98.5% of the Sun is made up of two light chemical elements, hydrogen and helium, while the remaining 1.5% consists of other heavier elements such as carbon, oxygen, and iron. The abundance of these heavier elements in a star is called its ‘metallicity’, and varies from star to star. It now turns out that our Galaxy is home to a stellar structure uniquely made of stars with extremely low metallicity, with a heavy element content 2,500 times lower than that of the Sun. This is well below that of any other known stellar structure in the Universe.

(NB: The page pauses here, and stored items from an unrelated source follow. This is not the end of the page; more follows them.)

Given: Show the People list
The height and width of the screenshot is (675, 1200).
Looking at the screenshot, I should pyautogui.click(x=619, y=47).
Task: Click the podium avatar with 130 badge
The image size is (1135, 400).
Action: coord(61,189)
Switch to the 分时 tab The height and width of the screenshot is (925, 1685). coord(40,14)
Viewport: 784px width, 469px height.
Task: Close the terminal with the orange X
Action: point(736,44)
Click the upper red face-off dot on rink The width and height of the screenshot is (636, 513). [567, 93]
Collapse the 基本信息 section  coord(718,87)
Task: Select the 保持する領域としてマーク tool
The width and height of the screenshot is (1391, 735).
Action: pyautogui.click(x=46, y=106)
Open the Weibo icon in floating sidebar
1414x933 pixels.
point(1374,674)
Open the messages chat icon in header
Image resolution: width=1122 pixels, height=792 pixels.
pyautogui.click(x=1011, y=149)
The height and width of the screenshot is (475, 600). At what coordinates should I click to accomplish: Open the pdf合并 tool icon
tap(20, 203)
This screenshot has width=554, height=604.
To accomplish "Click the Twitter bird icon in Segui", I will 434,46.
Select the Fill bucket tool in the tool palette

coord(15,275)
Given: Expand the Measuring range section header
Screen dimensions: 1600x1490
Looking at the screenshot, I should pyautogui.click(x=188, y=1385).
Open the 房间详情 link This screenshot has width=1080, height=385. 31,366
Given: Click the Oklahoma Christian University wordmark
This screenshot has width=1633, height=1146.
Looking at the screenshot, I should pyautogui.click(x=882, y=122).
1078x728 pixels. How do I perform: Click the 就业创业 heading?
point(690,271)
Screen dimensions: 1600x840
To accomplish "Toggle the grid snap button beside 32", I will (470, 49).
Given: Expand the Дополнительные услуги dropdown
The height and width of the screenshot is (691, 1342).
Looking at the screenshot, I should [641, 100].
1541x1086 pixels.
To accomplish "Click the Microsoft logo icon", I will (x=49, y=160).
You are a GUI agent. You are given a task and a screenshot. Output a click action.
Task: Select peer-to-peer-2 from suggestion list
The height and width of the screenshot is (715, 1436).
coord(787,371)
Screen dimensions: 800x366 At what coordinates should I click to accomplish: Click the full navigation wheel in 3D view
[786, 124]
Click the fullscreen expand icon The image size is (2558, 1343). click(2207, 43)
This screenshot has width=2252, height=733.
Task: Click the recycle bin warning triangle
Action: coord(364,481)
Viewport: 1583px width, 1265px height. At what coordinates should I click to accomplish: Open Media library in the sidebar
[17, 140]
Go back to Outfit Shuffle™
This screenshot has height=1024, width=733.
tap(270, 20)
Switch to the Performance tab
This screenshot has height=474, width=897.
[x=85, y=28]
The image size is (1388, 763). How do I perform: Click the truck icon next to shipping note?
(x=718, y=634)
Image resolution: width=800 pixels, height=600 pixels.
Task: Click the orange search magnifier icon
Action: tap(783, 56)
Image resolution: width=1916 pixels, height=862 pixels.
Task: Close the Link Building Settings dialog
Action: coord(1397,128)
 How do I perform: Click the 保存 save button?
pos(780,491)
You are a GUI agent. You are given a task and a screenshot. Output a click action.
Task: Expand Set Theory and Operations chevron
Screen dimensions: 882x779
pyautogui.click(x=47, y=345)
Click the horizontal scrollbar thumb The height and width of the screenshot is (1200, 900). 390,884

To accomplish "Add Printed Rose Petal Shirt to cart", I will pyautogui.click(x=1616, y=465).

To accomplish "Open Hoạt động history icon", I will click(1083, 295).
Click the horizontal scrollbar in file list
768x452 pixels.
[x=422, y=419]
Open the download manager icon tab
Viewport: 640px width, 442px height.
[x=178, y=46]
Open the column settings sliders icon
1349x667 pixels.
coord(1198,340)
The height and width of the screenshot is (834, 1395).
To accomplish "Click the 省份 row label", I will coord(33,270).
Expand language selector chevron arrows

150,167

This discovery, made by an international team led by a CNRS researcher at the Strasbourg Astronomical Observatory (CNRS / University of Strasbourg), and involving scientists from the Galaxies, Stars, Physics and Instrumentation Laboratory (Paris Observatory – PSL / CNRS) and at the J-L Lagrange Laboratory (CNRS / Côte d’Azur Observatory), is published on January 5, 2022, in the journal Nature.
This group of stars all belong to a stellar structure in the Ruins of Ancient Star Cluster Discovered at the Fringes of Our Galaxy.
Reference: “A stellar stream remnant of a globular cluster below the metallicity floor” by Nicolas F. Martin, Kim A. Venn, David S. Aguado, Else Starkenburg, Jonay I. González Hernández, Rodrigo A. Ibata, Piercarlo Bonifacio, Elisabetta Caffau, Federico Sestito, Anke Arentsen, Carlos Allende Prieto, Raymond G. Carlberg, Sébastien Fabbro, Morgan Fouesneau, Vanessa Hill, Pascale Jablonka, Georges Kordopatis, Carmela Lardo, Khyati Malhan, Lyudmila I. Mashonkina, Alan W. McConnachie, Julio F. Navarro, Rubén Sánchez-Janssen, Guillaume F. Thomas, Zhen Yuan and Alessio Mucciarelli, 5 January 2022, Nature.
This work was carried out as part of the Pristine survey, with ESA’s Gaia space observatory, the Canada-France-Hawaii Telescope (Hawaii), the Gemini North telescope (Hawaii) and the GTC telescope (Canary Islands).